Although there was a counter attraction of a game between the New Yorks and the local club, the Greenhoods and the Morans, an enormous crowd gathered to see a game of base ball at Central Park [in San Francisco] this afternoon between the champions of the American Association, the St. Louis Browns, and the Philadelphias.-St. Louis Globe-Democrat, November 25, 1887
I'm not going to give you all the game details because my point here is that, as the big deal was going down, the Browns were still traveling around the country playing baseball. Since the end of the 1887 world's series, they had travelled to Memphis, New Orleans, Charleston and El Paso. And they played a Thanksgiving Day game in San Francisco. That's crazy.
But the game got a nice crowd, reported to be over 20,000. There wasn't a box score but it was mentioned that Foutz (who hadn't been sold yet) pitched and Bushong (who the club had agreed to sell) caught. Latham and O'Neill also played in the game. And the Browns won 12-3.
4 comments:
They did the same thing in 1889 after the players had started jumping to the Players League.
I don't know how odd it really is. They always seemed to either have a post-season tour or there was at least talk of a tour. Usually there was always talk of them going to California.
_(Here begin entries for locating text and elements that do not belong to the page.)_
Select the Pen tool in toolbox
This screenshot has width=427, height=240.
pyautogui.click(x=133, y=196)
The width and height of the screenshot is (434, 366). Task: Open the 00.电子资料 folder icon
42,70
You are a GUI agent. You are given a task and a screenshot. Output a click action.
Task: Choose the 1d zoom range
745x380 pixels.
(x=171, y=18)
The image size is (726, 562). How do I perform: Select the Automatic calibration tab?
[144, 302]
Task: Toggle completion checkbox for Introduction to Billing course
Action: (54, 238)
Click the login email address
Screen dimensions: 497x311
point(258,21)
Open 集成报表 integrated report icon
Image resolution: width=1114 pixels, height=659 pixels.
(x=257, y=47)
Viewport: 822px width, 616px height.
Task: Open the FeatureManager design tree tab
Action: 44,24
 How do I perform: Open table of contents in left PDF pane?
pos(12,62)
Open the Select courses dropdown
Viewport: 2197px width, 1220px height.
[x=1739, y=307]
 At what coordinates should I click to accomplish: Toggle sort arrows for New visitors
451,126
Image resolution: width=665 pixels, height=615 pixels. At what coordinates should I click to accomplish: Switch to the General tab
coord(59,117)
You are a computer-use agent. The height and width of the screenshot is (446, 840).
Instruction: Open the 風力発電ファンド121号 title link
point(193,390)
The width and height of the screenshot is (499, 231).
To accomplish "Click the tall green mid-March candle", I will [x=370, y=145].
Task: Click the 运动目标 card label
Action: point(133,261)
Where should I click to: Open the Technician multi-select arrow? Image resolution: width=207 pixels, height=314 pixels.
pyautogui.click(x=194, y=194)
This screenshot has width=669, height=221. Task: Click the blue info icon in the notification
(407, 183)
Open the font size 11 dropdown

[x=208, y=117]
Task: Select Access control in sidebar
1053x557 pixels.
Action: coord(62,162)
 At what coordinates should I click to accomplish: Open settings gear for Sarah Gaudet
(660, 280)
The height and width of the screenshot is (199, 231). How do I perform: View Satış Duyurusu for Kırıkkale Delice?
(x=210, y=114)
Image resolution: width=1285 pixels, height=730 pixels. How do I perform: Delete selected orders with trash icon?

But this tour is just running really late in the year.
One has to assume that everybody's contract was up and that no one was being forced to play. The strangeness of this tour, to me, has to do with all the player sales and rumors of sales going on as the team is on tour (and the same would go with the 1889 post-season tour that you mention). It must have been kind of awkward for the players and management. And it must have been lucrative for everybody involved for them to put up with it.
This is what you get in a world without football: a really active baseball postseason.
That's why I like hockey. It keeps me occupied when there's no baseball.